The War of 1812 probably helped Canada’s national spirit more than it hurt it. It tested the French Canadian and found him loyal to the core; loyal, to be sure, not because he loved England more but rather because he loved the Americans less. He felt surer of religious freedom under English rule, which guaranteed it to him, than under the rule of the new republic, which he had harried and which had harried him in border raid for two centuries. The War of 1812 left Canada crippled financially but stronger in national spirit because she had tested her strength and repelled invasion.

If mountain pines strike strong roots into the eternal rocks because they are tempest-tossed by the wildest winds of heaven, then the next twenty years were destined to test the very fiber of Canada’s national spirit. All that was weak snapped and went down. The dry rot of political theory was flung to dust. Special interests, pampered privileges, the claims of the few to exploit the many, the claims of the many to rule wisely as the few—the shibboleth of theorists, the fine spun cobwebs of the doctrinaires, governmental ideals of brotherhood that were mostly sawdust and governmental practices that were mostly theft under privilege—all went down in the smash of the next twenty years’ tempest. All that was left was what was real; what would hold water and work out in fact.

It is curious how completely all records slur over the significance of the Rebellion of 1837. Canada is sensitive over the facts of the case to this day. Only a few years ago a book dealing with the unvarnished facts of the period was suppressed by a suit in court. As a rebellion, 1837 was an insignificant fracas. The rebels both in Ontario and Quebec were hopelessly outnumbered and defeated. William Lyon MacKenzie, the leader in Ontario, and Louis Papineau, the leader in Quebec, both had to flee for their lives. It is a question if a hundred people all told were killed. Probably a score in all were executed; as many again were sent to penal servitude; and several hundreds escaped punishment by fleeing across the boundary and joining in the famous night raids of Hunters’ Lodges. Within a few years both the leaders and exiles were permitted to return to Canada, where they lived honored lives. It was not as a rebellion that 1837 was epoch-making. It was in the clarifying of Canada’s national consciousness as to how she was to be governed.

* **SOURCE EXCERPT**
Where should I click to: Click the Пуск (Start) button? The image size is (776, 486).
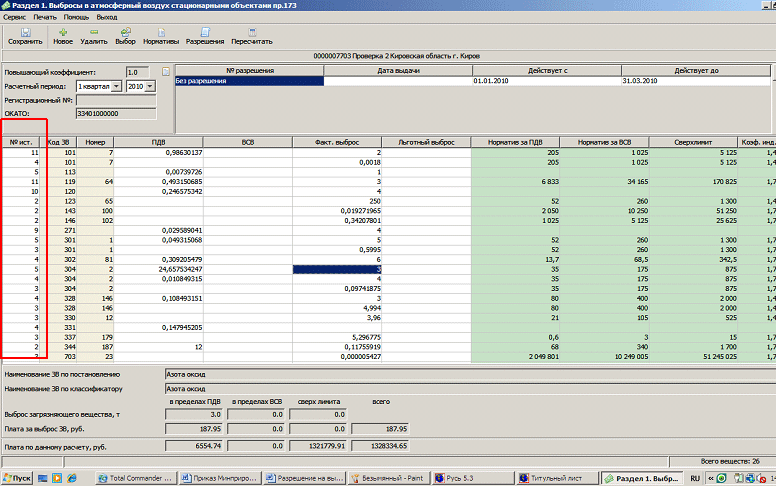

* **DIRECTIONS**
• 1. In the passage on Canada's history, who led the rebels in Quebec in 1837?
• 2. Reproduce everything in the passage on Canada's history from "The War of 1812 probably" down to "and repelled invasion.".

* **TASK SOLUTIONS**
• 1. Louis Papineau

• 2.
The War of 1812 probably helped Canada’s national spirit more than it hurt it. It tested the French Canadian and found him loyal to the core; loyal, to be sure, not because he loved England more but rather because he loved the Americans less. He felt surer of religious freedom under English rule, which guaranteed it to him, than under the rule of the new republic, which he had harried and which had harried him in border raid for two centuries. The War of 1812 left Canada crippled financially but stronger in national spirit because she had tested her strength and repelled invasion.